Logging with SSH can be a cumbersome task. Sure, there are solutions to this problem, but most are based on the assumption you can add your credentials to the server. The reality is that sometimes servers may not give you access to do that.
The script I’m presenting works solely on client side. Nothing complex and nothing new. In fact, I simply unified two separate solutions into a single one. If the title didn’t hint you off, by the end of this post you’ll be able to login and have Touch ID acting as your password. Touch ID is what I’ve got close to my fingertips (pun intended), but the idea is there and you can adapt to your own preference.

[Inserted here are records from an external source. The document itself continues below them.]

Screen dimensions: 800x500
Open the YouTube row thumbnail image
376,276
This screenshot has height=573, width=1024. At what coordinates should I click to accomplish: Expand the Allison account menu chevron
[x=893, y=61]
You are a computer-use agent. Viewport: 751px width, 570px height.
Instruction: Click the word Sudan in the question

Here is the gist, we save our SSH login password to a file which can only be accessed with sudo. We also enable usage of Touch ID for sudo access. The script then relies on expect and reads the password file triggering Touch ID.
The file that’ll contain the password must only contain it. Once created, I recommend removing the permissions to all users so only sudoers can access it. You can do this with chmod a-rwx <PATH_TO_PASSWORD_FILE>.
I won’t detail how you can enable Touch ID for sudo access, but instead point you to the same Stack Overflow thread that I followed. If you use iTerm, pay attention as you may need to do an additional step.
Now, we’re just a script away from automating the process. Here’s my tweaked version from JournalDev:
#!/usr/bin/expect
# Connects via SSH to the host passed as argument
set timeout 60
set server [lindex $argv 0]
set username <USERNAME>
set password [exec sudo cat <PATH_TO_YOUR_PASSWORD_FILE>]
spawn ssh $username@$server
expect {
"yes/no" { send "yes\r" ; exp_continue }
"*?assword" { send "$password\r" }
}
interact
Customize this script as you want and add it to your $PATH.
Everything should work now!
Added bonus: Touch ID works now as an alternative of entering the password for sudo commands.